In addition to the Subchapter C rules, this portfolio provides a brief overview of the taxation of a C corporation's ongoing operations. This includes the corporate income tax (§11 and related provisions); the alternative minimum tax (§§55–59); and the two penalty taxes: the accumulated earnings tax (§§531-537) and the personal holding company tax (§§541–547).
While Subchapter C applies to all corporations, certain other chapters and subchapters create special classes of corporations. At times, these additional rules serve merely as an overlay to the Subchapter C provisions. In other situations, these other provisions supersede or render inapplicable the Subchapter C rules. This portfolio limits its discussion to corporations not meeting the requirements of a special class of corporations and, therefore, discusses Subchapter C as it applies to a single, general corporation.

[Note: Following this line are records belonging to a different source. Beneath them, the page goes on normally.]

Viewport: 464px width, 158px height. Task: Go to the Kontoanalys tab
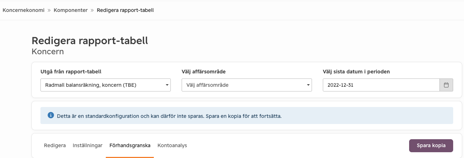tap(172, 145)
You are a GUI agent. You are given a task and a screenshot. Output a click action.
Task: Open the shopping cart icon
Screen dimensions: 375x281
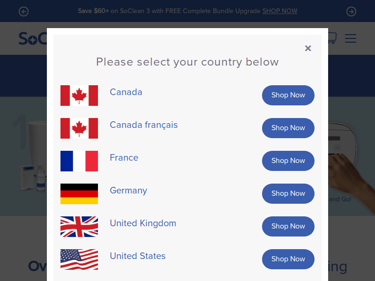(x=332, y=38)
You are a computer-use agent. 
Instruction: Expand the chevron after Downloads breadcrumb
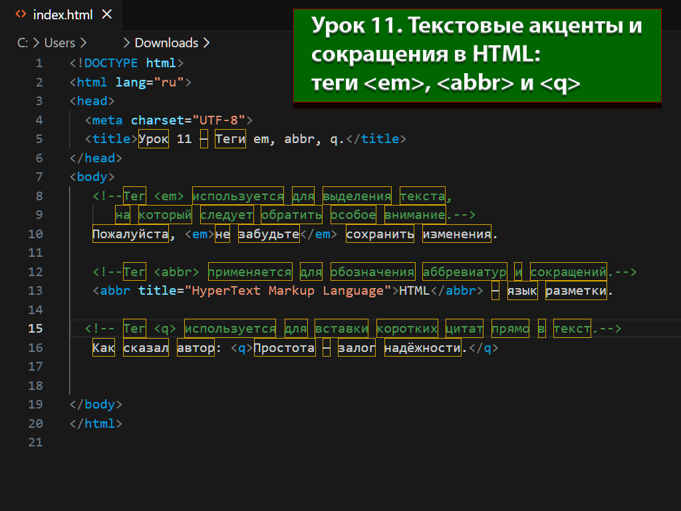(x=206, y=43)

Information regarding the special treatment of corporations outside of the scope of this portfolio, and references to portfolios discussing them in greater detail, are as follows: (1) Affiliated Corporations (754 T.M., Consolidated Returns — Elections and Filings and 755 T.M., Consolidated Returns — Investment in Subsidiaries); (2) Multinational Corporations (Foreign Income Series of the BNA Tax Management Portfolios); (3) Pass-through Corporations (710 T.M., Partnerships — Conceptual Overview,et seq., 730 T.M., S Corporations: Formation and Termination, and 731 T.M., S Corporations: Operations); (4) Other Special Classes, such as insurance companies, regulated investment companies, tax-exempt organizations, and banking institutions; and (5) Multistate Corporations (783 T.M., State Taxation of Mergers and Acquisitions).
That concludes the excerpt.